-- start of Extracted data --

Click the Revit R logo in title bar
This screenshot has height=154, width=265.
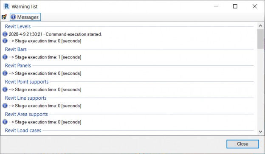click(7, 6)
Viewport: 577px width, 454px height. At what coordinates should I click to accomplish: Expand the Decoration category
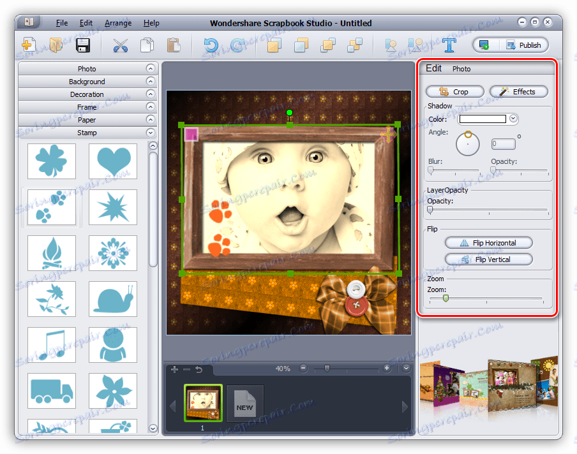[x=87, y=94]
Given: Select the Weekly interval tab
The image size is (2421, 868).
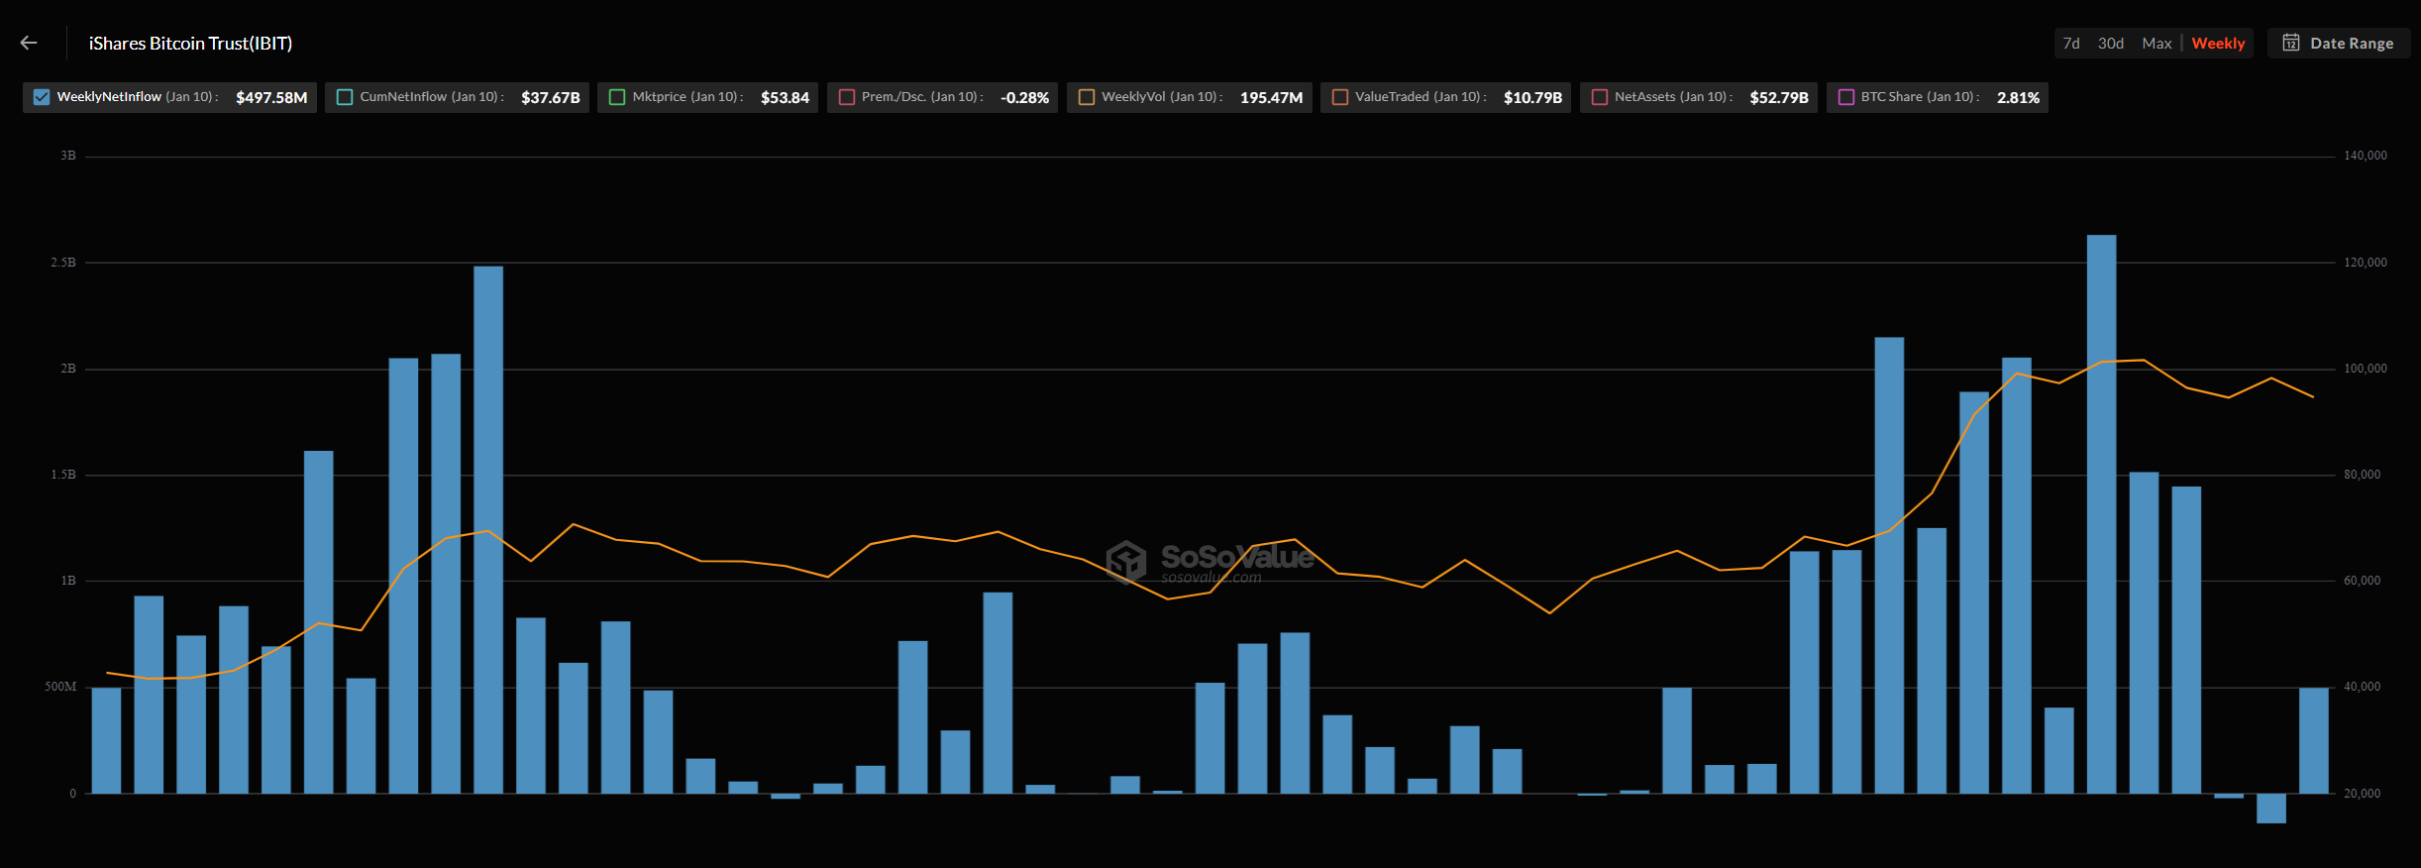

-- end of Extracted data --

» Description of the task:
Put every line of the records above into a numbered list, skipping blank lines and leaving the pictures out.

» Written reply:
1. Click the Revit R logo in title bar
2. This screenshot has height=154, width=265.
3. click(7, 6)
4. Viewport: 577px width, 454px height. At what coordinates should I click to accomplish: Expand the Decoration category
5. [x=87, y=94]
6. Given: Select the Weekly interval tab
7. The image size is (2421, 868).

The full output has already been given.